Task details:
Please write the next part of the passage on microgravity and plant growth, picking up after its last sentence.

Text:
★ ★ ★
Plant ancestors were directly exposed to gravitational acceleration of 1g on land, and only plants that successfully evolved a tough body with rigid cell walls were able to resist the force and survive [15]. The most typical gravitational response take place when a plant turned onto its side, the stem bends upwards and the root grows the opposite way [16]. Most studies on the effects of gravity alteration on plant growth and development have focused on the morphology and physiology [7]. The impact of Micro-g on cellular trafficking and energy state might alter plant cell construction and metabolism. The mechanisms of cell cycle regulation are altered due to growth in real and simulated weightlessness. This stress is set up from the very beginning of germination; and it shows that the intensity of the stress reduces the seedling grew [40]. It has seen in crops as maize (Z. mays) [41], beans (P. vulgaris) [42] and rice (O. sativa) [43].
To understand this phenomenon under 2-D clinostat, we tested three last types of seeds, (Z. mays, O. sativa and P. vulgaris) in a 2-D clinostat. It presented a single rotational axis, which ran clockwise, perpendicular to the direction of the gravity vector. Next conditions were considered: temperature at 23°C, humidity at 80% and 15 rpm. Plants were grown up until the 8th day. After the incubation, seedlings were harvested and analyzed by Light Microscopy showing less development compared to control seeds (Figure 3).
Figure 3. Seeds of maize (Zea mays), beans (Phaseolus vulgaris) and rice (Oryza sativa), exposed to two different conditions of rotation and their respective control. A. B and C. Micro-g. D. E and F. Control. A two-dimensional clinostat (2-D) was used. Next conditions were considered: temperature at 23°C, humidity at 80% and 15 rpm. Plants were grown up until the 8th day
In the study of Shimazu et al. [30] the emergence of the leaf out of coleoptile was promoted by clinostat rotation. According to the author, 3-D rotation reduced the osmotic concentration in the 1st internodes of seedlings, and it had little effect on the 2nd and the 3rd internodes. Clinostat rotation also reduced the osmotic concentrations in both coleoptiles and mesocotyls of maize seedlings. For its part, Hoson et al. [44] explain that the elongation growth of rice coleoptiles was stimulated in Micro-g, increasing the apparent irreversible cell wall extensibility in rice coleoptiles irrespective of cultivar at 23.6°C, after 68.5 h, tested in space. Studies in bean seeds have been less common to determine some comparison regarding the effect of Micro-g.
In crops as Arabidopsis thaliana (model system of choice for research in plant biology) Matía et al. [40] determined the length of the primary root in Micro-g found to be either similar, longer or even shorter than 1g ground control. In addition, it has been hypothesized that the action of Micro-g might depend on the duration of exposure and/or on the developmental stage of the plant.
★ ★ ★
Available data:
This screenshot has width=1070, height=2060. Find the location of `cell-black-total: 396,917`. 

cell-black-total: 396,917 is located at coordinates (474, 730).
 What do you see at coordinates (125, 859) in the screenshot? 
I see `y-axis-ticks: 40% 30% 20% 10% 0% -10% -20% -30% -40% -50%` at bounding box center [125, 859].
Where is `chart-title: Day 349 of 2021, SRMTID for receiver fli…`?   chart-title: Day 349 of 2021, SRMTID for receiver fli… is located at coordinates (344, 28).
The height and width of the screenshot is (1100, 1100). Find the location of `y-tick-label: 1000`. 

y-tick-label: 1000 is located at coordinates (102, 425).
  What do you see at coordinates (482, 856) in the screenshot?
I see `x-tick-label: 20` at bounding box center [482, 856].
★ ★ ★
Response box:
According to Wolff et al. [45] Micro-g modifies the dynamics of fluids and small particles, thus altering the diffusion of gases (carbon dioxide and oxygen) and the uptake of water and nutrients; plant cells grown in such an environment might exhibit hypoxia. Oxygen-deficit stress induces cytoplasmic acidification. To prevent acidosis, plant cells grown under Micro-g can enhance the activity of fermentative pathway [3]. We noted an abiotic stress in the tested seeds, the oxygen liberation was notorious under Micro-g conditions (Figure 4).
Figure 4. Abiotic stress responses. A. Oxygen liberation as result of Micro-g stress. B. Seeds control. A two-dimensional clinostat (2-D) was used. Next conditions were considered: temperature at 23°C, humidity at 80% and 15 rpm. Plants were grown up until the 8th day
Changes in cell wall properties seem to be well correlated to the growth of each organ in maize seedlings. These results suggest that the growth responses to Micro-g conditions are regulated by both cell-wall mechanical properties and osmotic properties of stem cells [30]. Hoson et al. [44] support the hypothesis that under Micro-g in space the cell wall metabolism of seedlings is stimulated, reported in higher plants, which leads to an increase their extensibility. Additionally Nakabayashi et al. [46] mention that A. thaliana plants appear to form thick and tough cell walls when exposed to hypergravity (centrifuge). In Micro-g test done in our laboratory, we noted stress in wall cell of stem maize showing thick cell walls according to control as A. thaliana (Figure 5).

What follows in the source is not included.